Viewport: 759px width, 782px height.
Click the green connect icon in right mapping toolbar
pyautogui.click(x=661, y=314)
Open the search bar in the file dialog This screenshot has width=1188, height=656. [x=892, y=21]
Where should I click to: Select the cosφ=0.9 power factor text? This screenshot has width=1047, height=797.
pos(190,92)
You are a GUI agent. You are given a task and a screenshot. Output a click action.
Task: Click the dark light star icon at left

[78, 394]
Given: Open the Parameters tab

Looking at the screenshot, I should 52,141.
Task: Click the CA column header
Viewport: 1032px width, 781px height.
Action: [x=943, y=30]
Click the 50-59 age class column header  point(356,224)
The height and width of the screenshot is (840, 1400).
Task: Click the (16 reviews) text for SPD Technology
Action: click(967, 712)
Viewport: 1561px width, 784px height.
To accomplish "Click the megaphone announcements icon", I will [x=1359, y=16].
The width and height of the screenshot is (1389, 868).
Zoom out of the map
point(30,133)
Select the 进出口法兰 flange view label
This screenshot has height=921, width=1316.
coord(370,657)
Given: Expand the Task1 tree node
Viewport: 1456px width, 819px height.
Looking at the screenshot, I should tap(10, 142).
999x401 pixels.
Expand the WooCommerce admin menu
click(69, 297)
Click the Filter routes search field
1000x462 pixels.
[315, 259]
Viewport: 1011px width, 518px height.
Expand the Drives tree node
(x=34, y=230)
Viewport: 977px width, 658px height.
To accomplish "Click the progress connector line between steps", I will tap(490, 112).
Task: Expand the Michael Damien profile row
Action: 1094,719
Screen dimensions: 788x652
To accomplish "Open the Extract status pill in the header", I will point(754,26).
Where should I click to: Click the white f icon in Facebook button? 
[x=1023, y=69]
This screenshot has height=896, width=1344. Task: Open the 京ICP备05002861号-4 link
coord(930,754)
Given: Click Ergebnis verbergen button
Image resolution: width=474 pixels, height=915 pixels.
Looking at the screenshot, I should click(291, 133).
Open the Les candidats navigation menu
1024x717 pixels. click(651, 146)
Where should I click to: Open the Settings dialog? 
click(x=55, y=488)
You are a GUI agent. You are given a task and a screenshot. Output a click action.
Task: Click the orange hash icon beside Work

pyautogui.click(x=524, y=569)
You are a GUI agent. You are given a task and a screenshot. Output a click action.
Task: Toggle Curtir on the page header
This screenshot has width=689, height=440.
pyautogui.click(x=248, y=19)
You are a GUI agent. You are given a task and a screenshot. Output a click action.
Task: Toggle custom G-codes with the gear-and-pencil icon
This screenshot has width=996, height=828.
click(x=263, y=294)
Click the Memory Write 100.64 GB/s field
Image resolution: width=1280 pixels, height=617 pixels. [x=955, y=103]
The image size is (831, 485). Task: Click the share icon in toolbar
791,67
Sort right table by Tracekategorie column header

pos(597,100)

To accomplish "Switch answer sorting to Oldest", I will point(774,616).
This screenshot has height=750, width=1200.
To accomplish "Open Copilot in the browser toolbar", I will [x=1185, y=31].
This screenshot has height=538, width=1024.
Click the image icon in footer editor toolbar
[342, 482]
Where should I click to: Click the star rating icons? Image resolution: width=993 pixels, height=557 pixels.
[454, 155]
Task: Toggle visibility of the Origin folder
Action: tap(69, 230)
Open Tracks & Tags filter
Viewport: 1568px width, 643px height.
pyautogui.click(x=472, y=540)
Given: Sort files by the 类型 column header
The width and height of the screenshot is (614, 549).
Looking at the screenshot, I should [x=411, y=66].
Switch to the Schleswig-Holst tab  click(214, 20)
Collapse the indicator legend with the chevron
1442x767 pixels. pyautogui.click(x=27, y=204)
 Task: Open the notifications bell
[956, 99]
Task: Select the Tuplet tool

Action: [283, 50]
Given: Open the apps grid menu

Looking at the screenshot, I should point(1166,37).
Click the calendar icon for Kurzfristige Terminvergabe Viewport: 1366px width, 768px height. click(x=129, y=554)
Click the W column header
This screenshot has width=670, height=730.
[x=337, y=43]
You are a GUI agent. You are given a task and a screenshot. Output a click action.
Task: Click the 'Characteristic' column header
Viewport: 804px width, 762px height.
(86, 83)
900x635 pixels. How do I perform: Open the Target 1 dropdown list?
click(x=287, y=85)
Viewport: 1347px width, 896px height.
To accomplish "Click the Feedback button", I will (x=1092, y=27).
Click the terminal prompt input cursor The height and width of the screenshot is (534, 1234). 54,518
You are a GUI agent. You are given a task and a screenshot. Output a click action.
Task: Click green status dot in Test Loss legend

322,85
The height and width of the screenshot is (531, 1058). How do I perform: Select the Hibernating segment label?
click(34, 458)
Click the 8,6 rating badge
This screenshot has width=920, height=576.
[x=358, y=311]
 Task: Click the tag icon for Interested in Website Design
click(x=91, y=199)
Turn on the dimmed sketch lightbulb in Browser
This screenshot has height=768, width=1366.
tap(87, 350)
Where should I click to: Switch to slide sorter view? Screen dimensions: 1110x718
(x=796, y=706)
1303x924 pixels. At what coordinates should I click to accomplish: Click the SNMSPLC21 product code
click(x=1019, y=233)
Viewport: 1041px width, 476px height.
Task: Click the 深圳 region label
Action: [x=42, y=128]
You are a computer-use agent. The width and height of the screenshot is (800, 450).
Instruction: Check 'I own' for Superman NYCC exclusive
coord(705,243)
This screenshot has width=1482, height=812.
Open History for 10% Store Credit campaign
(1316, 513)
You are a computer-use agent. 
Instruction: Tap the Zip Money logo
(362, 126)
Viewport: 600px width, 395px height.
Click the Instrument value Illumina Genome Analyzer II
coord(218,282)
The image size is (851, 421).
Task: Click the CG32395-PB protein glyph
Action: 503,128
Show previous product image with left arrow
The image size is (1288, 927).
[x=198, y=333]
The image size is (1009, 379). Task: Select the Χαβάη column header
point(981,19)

·····

> **The problem**: Extract exactly and only the lines above from the line containing "Select the 进出口法兰 flange view label" through the line containing "Screen dimensions: 788x652", both end lines included.

> **Result of this exercise**:
Select the 进出口法兰 flange view label
This screenshot has height=921, width=1316.
coord(370,657)
Given: Expand the Task1 tree node
Viewport: 1456px width, 819px height.
Looking at the screenshot, I should tap(10, 142).
999x401 pixels.
Expand the WooCommerce admin menu
click(69, 297)
Click the Filter routes search field
1000x462 pixels.
[315, 259]
Viewport: 1011px width, 518px height.
Expand the Drives tree node
(x=34, y=230)
Viewport: 977px width, 658px height.
To accomplish "Click the progress connector line between steps", I will tap(490, 112).
Task: Expand the Michael Damien profile row
Action: 1094,719
Screen dimensions: 788x652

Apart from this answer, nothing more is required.